*INPUT RECORDS*:
· · · ·

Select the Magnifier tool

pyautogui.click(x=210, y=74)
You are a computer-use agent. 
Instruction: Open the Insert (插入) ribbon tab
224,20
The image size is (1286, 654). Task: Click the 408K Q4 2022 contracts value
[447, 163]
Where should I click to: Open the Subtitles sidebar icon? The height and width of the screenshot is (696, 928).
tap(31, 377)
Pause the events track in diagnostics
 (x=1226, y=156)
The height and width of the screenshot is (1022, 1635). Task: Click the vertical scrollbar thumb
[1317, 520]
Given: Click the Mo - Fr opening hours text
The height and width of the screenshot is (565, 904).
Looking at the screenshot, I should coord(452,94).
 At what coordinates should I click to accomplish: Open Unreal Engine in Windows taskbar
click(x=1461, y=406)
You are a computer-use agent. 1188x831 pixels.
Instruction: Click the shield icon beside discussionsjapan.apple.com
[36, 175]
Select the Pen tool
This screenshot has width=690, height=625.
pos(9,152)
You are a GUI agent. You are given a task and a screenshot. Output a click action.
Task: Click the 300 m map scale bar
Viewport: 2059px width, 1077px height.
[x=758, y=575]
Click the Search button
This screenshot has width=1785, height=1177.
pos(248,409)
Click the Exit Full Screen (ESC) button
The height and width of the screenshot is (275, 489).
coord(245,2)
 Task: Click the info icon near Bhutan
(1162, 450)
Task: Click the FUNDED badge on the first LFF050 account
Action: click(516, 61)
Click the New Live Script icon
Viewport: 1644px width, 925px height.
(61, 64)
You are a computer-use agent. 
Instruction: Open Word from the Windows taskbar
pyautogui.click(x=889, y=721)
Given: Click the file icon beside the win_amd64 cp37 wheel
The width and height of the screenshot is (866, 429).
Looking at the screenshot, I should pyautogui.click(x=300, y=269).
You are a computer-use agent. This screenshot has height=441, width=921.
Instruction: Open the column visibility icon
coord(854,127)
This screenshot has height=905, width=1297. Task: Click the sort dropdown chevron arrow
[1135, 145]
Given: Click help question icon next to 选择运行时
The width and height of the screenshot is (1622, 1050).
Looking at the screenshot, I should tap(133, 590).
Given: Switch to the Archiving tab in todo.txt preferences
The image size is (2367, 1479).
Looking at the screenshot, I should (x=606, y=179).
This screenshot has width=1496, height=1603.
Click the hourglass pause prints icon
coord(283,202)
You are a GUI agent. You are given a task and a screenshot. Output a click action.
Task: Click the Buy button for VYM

· · · ·

*REQUIRED ACTION*:
From the records above, copy out the line with "Task: Click the info icon near Bhutan", the line with "Given: Click the file", and every line between them, word for word.

*EXERCISE SOLUTION*:
 Task: Click the info icon near Bhutan
(1162, 450)
Task: Click the FUNDED badge on the first LFF050 account
Action: click(516, 61)
Click the New Live Script icon
Viewport: 1644px width, 925px height.
(61, 64)
You are a computer-use agent. 
Instruction: Open Word from the Windows taskbar
pyautogui.click(x=889, y=721)
Given: Click the file icon beside the win_amd64 cp37 wheel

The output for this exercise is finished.